DATA: Begin

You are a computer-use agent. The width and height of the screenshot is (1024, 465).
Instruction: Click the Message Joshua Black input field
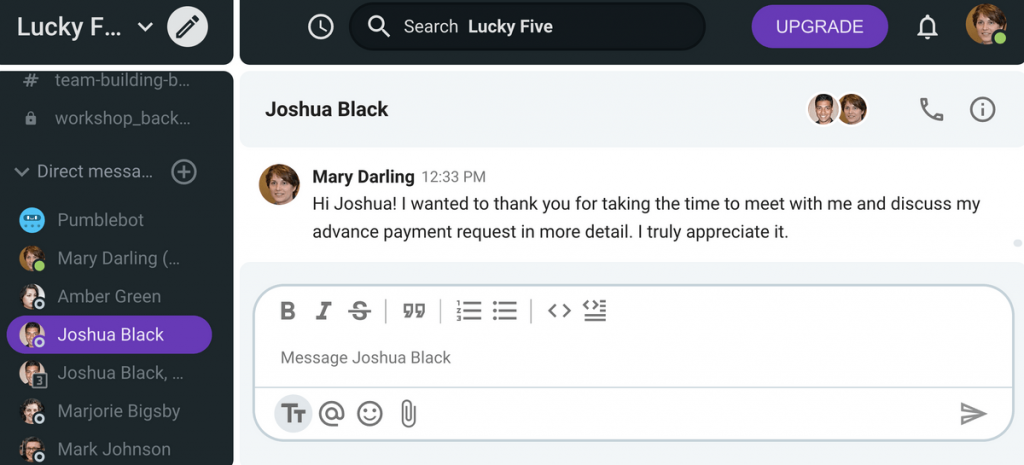click(632, 357)
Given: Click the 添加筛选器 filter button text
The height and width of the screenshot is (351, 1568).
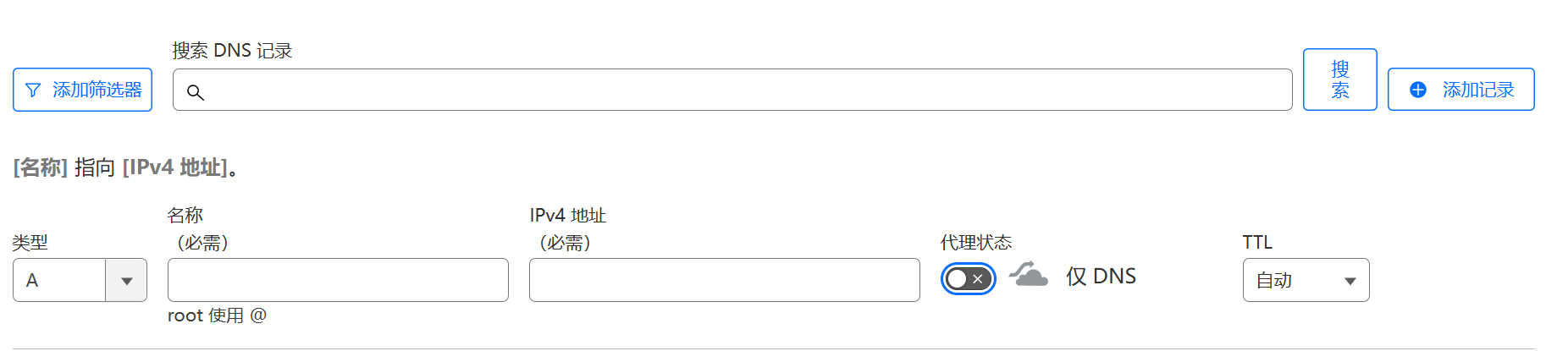Looking at the screenshot, I should (x=97, y=90).
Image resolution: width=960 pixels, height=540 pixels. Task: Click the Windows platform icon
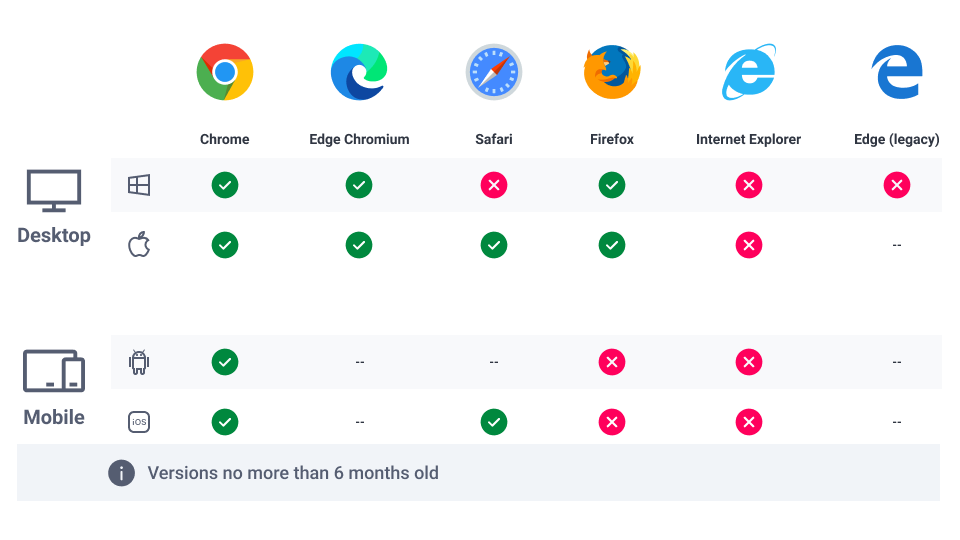tap(139, 185)
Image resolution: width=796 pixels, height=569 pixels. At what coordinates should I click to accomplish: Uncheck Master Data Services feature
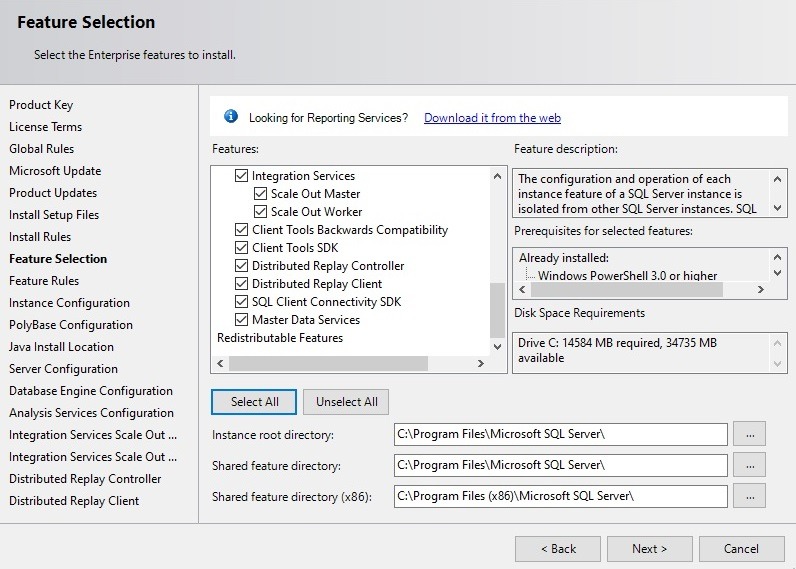click(241, 320)
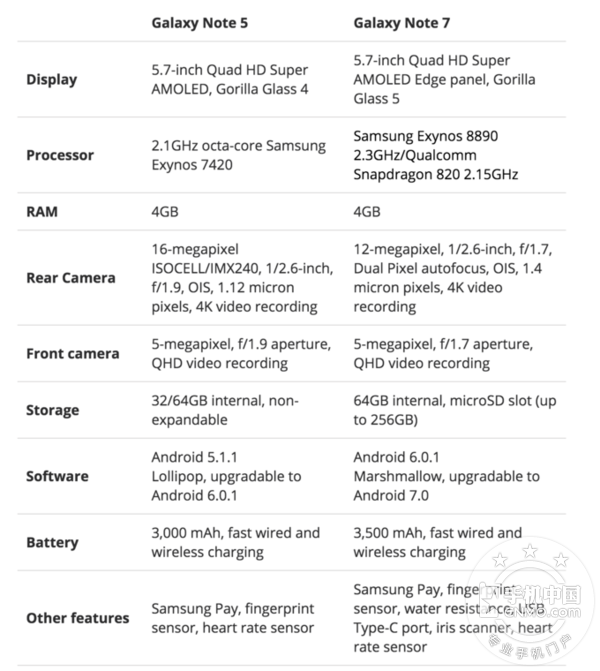Click the Exynos 7420 processor cell
The height and width of the screenshot is (671, 600).
pos(238,155)
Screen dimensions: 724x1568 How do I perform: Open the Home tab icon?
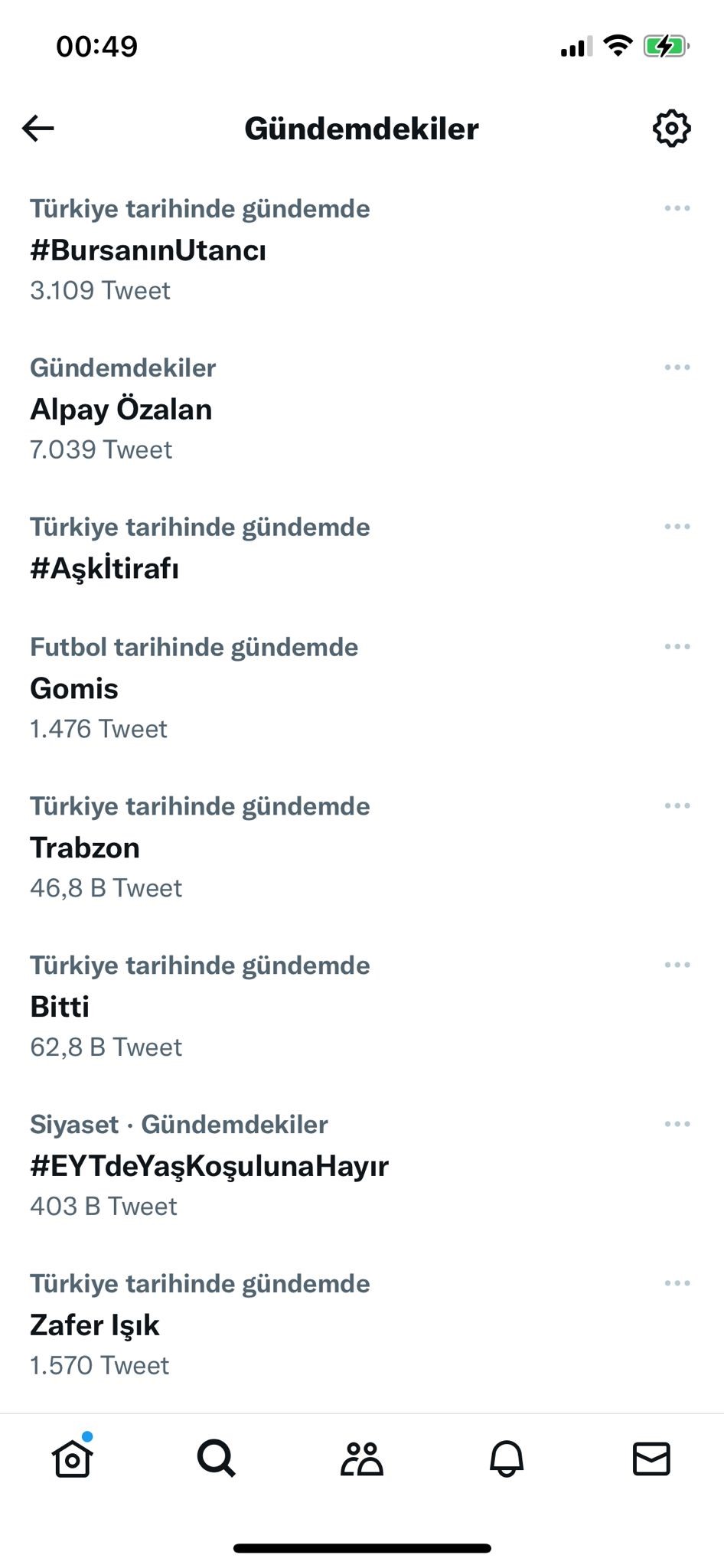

DATA: End

WORK INSTRUCTIONS: Each line of the data above must be repeated exactly, images excluded.

REPLY TO THE TASK:
You are a computer-use agent. The width and height of the screenshot is (1024, 465).
Instruction: Click the Message Joshua Black input field
click(632, 357)
Given: Click the 添加筛选器 filter button text
The height and width of the screenshot is (351, 1568).
Looking at the screenshot, I should (x=97, y=90).
Image resolution: width=960 pixels, height=540 pixels. Task: Click the Windows platform icon
tap(139, 185)
Image resolution: width=796 pixels, height=569 pixels. At what coordinates should I click to accomplish: Uncheck Master Data Services feature
click(241, 320)
Click the Exynos 7420 processor cell
The height and width of the screenshot is (671, 600).
pos(238,155)
Screen dimensions: 724x1568 How do I perform: Open the Home tab icon?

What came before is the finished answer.